EXERCISE PROMPT:
Could you continue the piece on health insurers' rising 2011 profits and executive pay, picking up right after its last line?

Monday, March 5, 2012

They have something backwards

If health insurance companies have increasing profits, how do you think they should react? Should they reduce premiums or at least reduce the premium increase, or should they give their executives big pay increases? I think most people will vote for the first option and the only people who would vote for giving the big pay increases would be the executives who receive them - and probably approve them as well.

This announcement came out last week: 'Capitalizing on fewer people seeking medical care and submitting claims, the state’s four biggest commercial health insurers posted sharply higher earnings for 2011 while their executives collected more pay, according to reports released yesterday.'

'“We’re trying to maintain the affordability agenda,’’ said Allen P. Maltz, chief financial officer of Blue Cross, who cited the Boston-based insurer’s 2011 operating margin - the percentage of money it makes from its revenue - of 0.7 percent. “We’re doing our best to return the good results to our customers and not see them drop to the bottom line.’’'

Now that's a lot of hooey.

DATASET SECTION:

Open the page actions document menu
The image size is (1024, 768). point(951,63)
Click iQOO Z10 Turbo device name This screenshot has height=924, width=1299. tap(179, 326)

REPLY TO THE EXERCISE:
'But a consumer advocate said the more favorable trend in health care costs should be resulting in lower premiums for employers and individuals, not just less burdensome increases.

“Premiums are still increasing, and they’re already too high,’’ said Deirdre Cummings, legislative director for the Massachusetts Public Interest Research Group. “This is the same dance insurers have been doing for some time, and this is what consumers are frustrated by. Insurers are reaping the benefits that should be going to consumers.’’'

Now there's something I agree with - we, the patients, are all frustrated.

After reading that article I then read one on moral decision making where the concern is really: 'It doesn’t just matter what people do but why they do it and what’s going on in their heads when they do it.' It also talks about the differences between normal people making decisions and their feelings about them as compared to psychopaths who are less concerned with the outcome and how it affects others.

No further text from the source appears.